# HAuNTcon 2010



## Spookineer

Anyone else going? http://hauntcon.com/


----------



## Evil Andrew

I'm Going - just booked my room at the Ramada


----------



## asterix0

I registered today.


----------



## operatingnurse

Could anyone tell me how this compares with Transworld or Midwest Haunter's Convention?


----------



## The Watcher

Me and Mama will be there.


----------



## Hauntiholik

operatingnurse said:


> Could anyone tell me how this compares with Transworld or Midwest Haunter's Convention?


Hauntcon : 


> Designed by Haunters, for Haunters of every age and level of experience, HAuNTcon brings people together who love Haunted Houses and Halloween for a fun filled three days and nights of Haunter Education, Tours of Local Haunted Houses, a packed Tradeshow Floor, Hearse Show and an incredible Costume Ball!


TransWorld's Annual Halloween & Attractions Show :


> The Annual Halloween & Attractions Show continues its tradition of creating a unique business environment designed to allow buyers to meet face-to-face with exhibitors. Our exhibitors bring all the newest products and classic designs, providing buyers with a one-stop shopping experience. With thousands of products in hundreds of categories, buyers will find everything they need to stock their businesses and make their time at the show a success.

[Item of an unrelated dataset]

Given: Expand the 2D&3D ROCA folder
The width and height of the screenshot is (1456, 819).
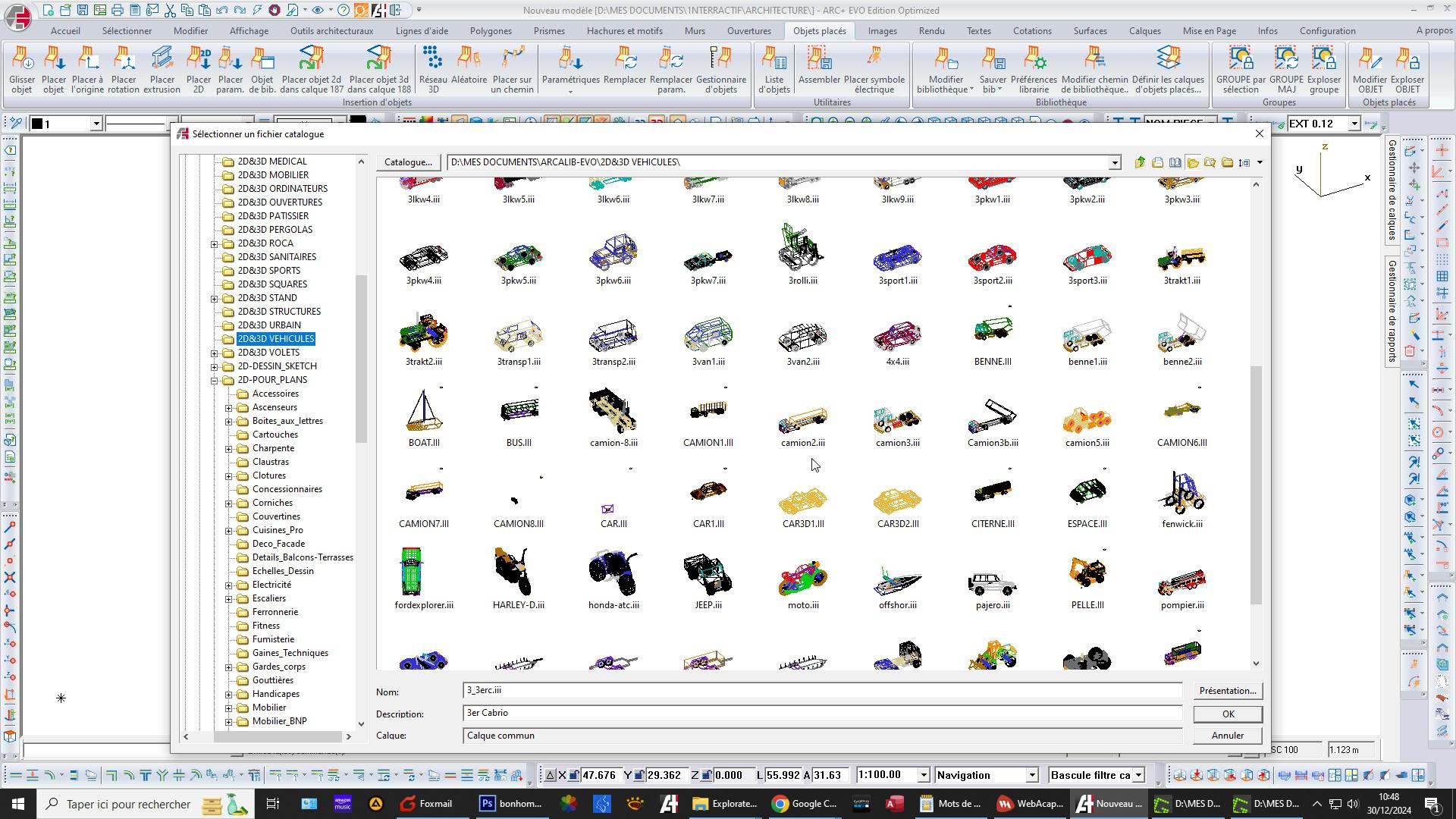Looking at the screenshot, I should [215, 244].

TransWorld's International Halloween, Costume & Party Show : 
http://hcpshow.com/
Another show that features costumes and party stuff. It used to be part of the Halloween & Attractions Show but it split off last year.

Midwest Haunters Convention : 


> The Midwest Haunters Convention is for Haunted Attraction Producers, Actors, Artists and Home Haunters. Our goal is to provide educational seminars and workshops with experienced presenters, a 75+ vendor tradeshow with the latest in haunt offerings, and a place to network with others in the industry during our unique social activities. We'll offer 1st class haunted attraction bus tours, costume parties and contests (the Bloody Mary Monster Makeup Wars competition, Ms Midwest Scary Pageant & the IAHA Scariest Character Contest). "Haunters" are always welcome here!


----------



## Spookineer

The Watcher said:


> Me and Mama will be there.


Cool! See you there!


----------



## Palehorse

*fired up!*

I went to the MHC last year and was blown away. When I found out that Hauntcon was in my stomping ground I was excited to say the least. I will be there everyday and also hitting the MHC again this year. Gotta get better, gotta learn more gotta......SCARE MORE!


----------



## The Watcher

*HauntCon 2010*

Well we are heading out tomorrow night early to Saturday mourning. I am so excited. Leather face will be there to sign autos Saturday and Sunday, 3D projection Classes, the air chair simulator, tour at Universal and Busch Gardens and get to spend some times with the Florida Haunters. Yep really excited. Saturday Night I will be in my Nemesis Costume. Hope to see you guys there.


----------



## Ghostess

*sigh* I wish I was going, especially with it being so close.


----------



## Frighteners Entertainment

Youy should D...no excuses and it will be sometime before you'll have a chance of it being so close.


Ghostess said:


> *sigh* I wish I was going, especially with it being so close.


----------



## Ghostess

Bah... going requires money, which I have a _negative_ amount of these days.


----------



## Spookineer

We're here! Arrived late yesterday in time to catch the LED seminar and meet up with Watcher and wife Becky who introduced us to Cylonfrogqueen and hubby Hamm. Looking forward to a full day of seminars today. Let the playtime begin...


----------